[SciPy-user] once again about zeros() and ones()

Matthieu Brucher matthieu.brucher at gmail.com
Sun Jul 1 08:45:12 EDT 2007


2007/7/1, dmitrey <openopt at ukr.net>:
>
> Hi all,
> There already was some discussion about zeros() and ones() usage, but I
> still can't understand some things.
> 1) currently ones(4,5, **kwargs) just yields error. Why it can't be
> translated to ones((4,5), **kwargs) ?
> See my example of Ones() below.
> ##############################
> from numpy import ones
> def Ones(*args, **kwargs):
>     if type(args[0]) in (type(()), type([])):
>         return ones(*args, **kwargs)
>     else: return ones(tuple(args), **kwargs)
> #############################
> if __name__ == '__main__':
>     print Ones((2,2))
>     print 2*Ones([2,2])
>     print 3*Ones(2,2)
>     print 4*Ones(2,2,2, dtype=float)
>     print 5*Ones((2,2,2), dtype='float')
+++
◆ Written request A
Print the zeros() and ones() post word for word, starting at "[SciPy-user] once again" and ending at "ones((4,5), **kwargs) ?".
◆ Written request B
Write what comes next in the zeros() and ones() post, picking up right after its final line.

◆ Information provided
+++
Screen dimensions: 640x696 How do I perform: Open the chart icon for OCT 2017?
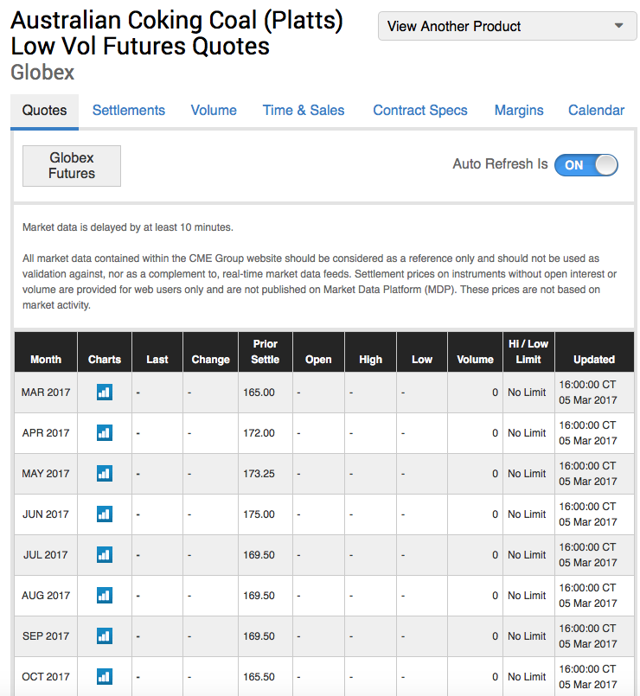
+++
◆ Answer A
[SciPy-user] once again about zeros() and ones()

Matthieu Brucher matthieu.brucher at gmail.com
Sun Jul 1 08:45:12 EDT 2007


2007/7/1, dmitrey <openopt at ukr.net>:
>
> Hi all,
> There already was some discussion about zeros() and ones() usage, but I
> still can't understand some things.
> 1) currently ones(4,5, **kwargs) just yields error. Why it can't be
> translated to ones((4,5), **kwargs) ?

◆ Answer B
>     print 6*Ones([2,2,2], dtype='int')
>     print 7*Ones(3,3, dtype=int, order = 'C')
>     print 8*Ones((3,3), dtype='int')
>     print 9*Ones(3, dtype='int')
>     print 10*Ones((3,), dtype='int')
> #############################
>

The first argument is a shape, the second is the type of the data. Python
has no way of knowing that the second argument is part of the shape and not
the type. This way, the arguments are defined correctly, although you could
make a wrapper *args, **kwargs and forcing people to use explicitely
dtype=float, which they won't do, thus leading to a lot of trouble and
errors.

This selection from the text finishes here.